▸ **PROBLEM TO SOLVE**:
Please print the entries below exactly, from the line with "Open the Team" through the line with "Given: Click the", including both of those lines and leaving out all others.

▸ **DATA SECTION**:
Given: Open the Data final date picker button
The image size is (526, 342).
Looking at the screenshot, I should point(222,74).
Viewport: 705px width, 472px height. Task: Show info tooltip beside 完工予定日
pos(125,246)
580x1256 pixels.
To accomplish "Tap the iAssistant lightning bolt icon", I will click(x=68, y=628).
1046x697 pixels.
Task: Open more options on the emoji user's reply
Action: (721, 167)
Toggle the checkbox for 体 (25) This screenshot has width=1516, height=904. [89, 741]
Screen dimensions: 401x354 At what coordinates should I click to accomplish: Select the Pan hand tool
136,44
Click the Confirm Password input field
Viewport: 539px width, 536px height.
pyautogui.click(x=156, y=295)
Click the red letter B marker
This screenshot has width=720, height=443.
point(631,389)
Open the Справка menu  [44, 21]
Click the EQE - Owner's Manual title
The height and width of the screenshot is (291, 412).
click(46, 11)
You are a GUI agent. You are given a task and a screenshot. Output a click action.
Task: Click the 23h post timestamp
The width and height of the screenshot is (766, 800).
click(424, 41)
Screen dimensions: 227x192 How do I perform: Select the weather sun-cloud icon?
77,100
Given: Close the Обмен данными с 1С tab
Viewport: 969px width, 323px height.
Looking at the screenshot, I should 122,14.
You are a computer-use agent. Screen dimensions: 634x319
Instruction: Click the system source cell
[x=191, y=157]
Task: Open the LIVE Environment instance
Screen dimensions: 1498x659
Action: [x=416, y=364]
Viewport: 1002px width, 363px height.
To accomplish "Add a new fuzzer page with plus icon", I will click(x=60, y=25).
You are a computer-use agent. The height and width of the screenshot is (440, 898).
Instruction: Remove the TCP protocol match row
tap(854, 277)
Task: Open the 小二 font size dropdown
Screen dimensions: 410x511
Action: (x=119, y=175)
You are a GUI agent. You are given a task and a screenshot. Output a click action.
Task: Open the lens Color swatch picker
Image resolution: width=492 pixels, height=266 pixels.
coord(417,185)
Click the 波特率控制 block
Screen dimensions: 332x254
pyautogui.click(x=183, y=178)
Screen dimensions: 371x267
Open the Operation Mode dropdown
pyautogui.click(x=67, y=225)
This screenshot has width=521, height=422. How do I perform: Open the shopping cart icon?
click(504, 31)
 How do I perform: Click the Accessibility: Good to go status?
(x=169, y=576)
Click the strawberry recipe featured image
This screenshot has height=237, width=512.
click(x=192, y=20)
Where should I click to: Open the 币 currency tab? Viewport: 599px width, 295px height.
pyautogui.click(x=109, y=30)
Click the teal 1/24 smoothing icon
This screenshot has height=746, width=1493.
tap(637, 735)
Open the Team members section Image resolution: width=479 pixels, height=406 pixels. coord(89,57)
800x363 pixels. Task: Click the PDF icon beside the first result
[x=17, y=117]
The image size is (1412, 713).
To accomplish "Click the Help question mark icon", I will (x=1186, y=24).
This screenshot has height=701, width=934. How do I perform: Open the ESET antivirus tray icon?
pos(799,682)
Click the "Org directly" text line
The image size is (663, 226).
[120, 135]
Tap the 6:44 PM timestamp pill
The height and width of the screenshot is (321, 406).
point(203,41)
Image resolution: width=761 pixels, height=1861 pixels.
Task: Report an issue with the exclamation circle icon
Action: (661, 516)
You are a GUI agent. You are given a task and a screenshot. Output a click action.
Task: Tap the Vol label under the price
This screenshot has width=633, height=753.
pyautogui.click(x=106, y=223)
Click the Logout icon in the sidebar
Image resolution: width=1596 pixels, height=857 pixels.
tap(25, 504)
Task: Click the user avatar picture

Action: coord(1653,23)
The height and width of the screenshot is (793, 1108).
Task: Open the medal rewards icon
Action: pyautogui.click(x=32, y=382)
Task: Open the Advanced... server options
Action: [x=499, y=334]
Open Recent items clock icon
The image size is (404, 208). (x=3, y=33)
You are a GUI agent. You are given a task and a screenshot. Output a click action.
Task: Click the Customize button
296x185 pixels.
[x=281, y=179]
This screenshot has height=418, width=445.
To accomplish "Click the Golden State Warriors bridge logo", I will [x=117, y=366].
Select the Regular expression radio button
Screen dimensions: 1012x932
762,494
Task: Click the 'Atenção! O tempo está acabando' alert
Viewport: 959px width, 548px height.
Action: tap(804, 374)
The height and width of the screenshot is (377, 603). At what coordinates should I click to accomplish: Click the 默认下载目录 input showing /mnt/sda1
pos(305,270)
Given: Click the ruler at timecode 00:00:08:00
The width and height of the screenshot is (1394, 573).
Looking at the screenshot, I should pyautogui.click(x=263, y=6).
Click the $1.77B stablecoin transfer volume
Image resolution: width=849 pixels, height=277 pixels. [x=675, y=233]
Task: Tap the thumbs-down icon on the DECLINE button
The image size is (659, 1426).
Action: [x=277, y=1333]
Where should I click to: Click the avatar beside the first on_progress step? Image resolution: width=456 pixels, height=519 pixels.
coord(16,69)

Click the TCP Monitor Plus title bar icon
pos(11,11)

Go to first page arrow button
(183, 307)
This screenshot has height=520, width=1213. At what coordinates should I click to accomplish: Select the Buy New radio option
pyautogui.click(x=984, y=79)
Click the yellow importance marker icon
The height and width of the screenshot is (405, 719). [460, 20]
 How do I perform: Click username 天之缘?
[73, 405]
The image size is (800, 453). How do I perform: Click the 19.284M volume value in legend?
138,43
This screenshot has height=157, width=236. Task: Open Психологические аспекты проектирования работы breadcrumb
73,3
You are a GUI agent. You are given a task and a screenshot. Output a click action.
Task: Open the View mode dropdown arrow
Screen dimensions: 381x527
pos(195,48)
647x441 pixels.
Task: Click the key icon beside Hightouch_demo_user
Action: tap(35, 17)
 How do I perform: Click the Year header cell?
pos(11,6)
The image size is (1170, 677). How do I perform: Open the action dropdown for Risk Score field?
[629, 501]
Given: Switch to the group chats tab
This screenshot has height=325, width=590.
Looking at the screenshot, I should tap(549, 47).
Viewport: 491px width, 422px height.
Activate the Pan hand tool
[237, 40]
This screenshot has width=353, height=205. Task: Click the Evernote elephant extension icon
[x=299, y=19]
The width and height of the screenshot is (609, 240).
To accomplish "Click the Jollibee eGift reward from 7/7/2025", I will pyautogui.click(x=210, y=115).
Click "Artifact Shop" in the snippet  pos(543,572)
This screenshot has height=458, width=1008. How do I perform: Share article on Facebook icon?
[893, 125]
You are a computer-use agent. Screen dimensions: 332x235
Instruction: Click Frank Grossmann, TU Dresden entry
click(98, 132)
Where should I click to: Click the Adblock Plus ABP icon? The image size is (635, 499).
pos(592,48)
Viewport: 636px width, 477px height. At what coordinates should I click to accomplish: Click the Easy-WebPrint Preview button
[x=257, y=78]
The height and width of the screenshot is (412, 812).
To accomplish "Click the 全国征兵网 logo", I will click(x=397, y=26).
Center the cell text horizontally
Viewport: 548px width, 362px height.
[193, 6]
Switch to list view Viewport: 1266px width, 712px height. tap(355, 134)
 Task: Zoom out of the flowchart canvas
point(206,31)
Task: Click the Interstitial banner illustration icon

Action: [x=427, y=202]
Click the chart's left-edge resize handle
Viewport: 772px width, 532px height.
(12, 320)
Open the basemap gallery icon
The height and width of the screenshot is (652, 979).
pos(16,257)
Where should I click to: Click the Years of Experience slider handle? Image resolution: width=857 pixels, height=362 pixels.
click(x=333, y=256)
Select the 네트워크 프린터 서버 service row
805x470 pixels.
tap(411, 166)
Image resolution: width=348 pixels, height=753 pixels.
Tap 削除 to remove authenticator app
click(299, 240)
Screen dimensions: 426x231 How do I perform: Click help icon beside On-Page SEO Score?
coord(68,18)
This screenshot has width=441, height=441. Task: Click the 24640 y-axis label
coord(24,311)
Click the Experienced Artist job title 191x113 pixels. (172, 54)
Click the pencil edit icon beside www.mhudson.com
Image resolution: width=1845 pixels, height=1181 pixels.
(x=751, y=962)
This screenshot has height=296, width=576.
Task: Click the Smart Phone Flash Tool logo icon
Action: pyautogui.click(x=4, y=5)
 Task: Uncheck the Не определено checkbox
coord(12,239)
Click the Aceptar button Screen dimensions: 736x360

▸ **ANSWER TO THE EXERCISE**:
Open the Team members section Image resolution: width=479 pixels, height=406 pixels. coord(89,57)
800x363 pixels. Task: Click the PDF icon beside the first result
[x=17, y=117]
The image size is (1412, 713).
To accomplish "Click the Help question mark icon", I will (x=1186, y=24).
This screenshot has height=701, width=934. How do I perform: Open the ESET antivirus tray icon?
pos(799,682)
Click the "Org directly" text line
The image size is (663, 226).
[120, 135]
Tap the 6:44 PM timestamp pill
The height and width of the screenshot is (321, 406).
point(203,41)
Image resolution: width=761 pixels, height=1861 pixels.
Task: Report an issue with the exclamation circle icon
Action: (661, 516)
You are a GUI agent. You are given a task and a screenshot. Output a click action.
Task: Tap the Vol label under the price
This screenshot has width=633, height=753.
pyautogui.click(x=106, y=223)
Click the Logout icon in the sidebar
Image resolution: width=1596 pixels, height=857 pixels.
tap(25, 504)
Task: Click the user avatar picture

Action: coord(1653,23)
The height and width of the screenshot is (793, 1108).
Task: Open the medal rewards icon
Action: pyautogui.click(x=32, y=382)
Task: Open the Advanced... server options
Action: [x=499, y=334]
Open Recent items clock icon
The image size is (404, 208). (x=3, y=33)
You are a GUI agent. You are given a task and a screenshot. Output a click action.
Task: Click the Customize button
296x185 pixels.
[x=281, y=179]
This screenshot has height=418, width=445.
To accomplish "Click the Golden State Warriors bridge logo", I will [x=117, y=366].
Select the Regular expression radio button
Screen dimensions: 1012x932
762,494
Task: Click the 'Atenção! O tempo está acabando' alert
Viewport: 959px width, 548px height.
Action: tap(804, 374)
The height and width of the screenshot is (377, 603). At what coordinates should I click to accomplish: Click the 默认下载目录 input showing /mnt/sda1
pos(305,270)
Given: Click the ruler at timecode 00:00:08:00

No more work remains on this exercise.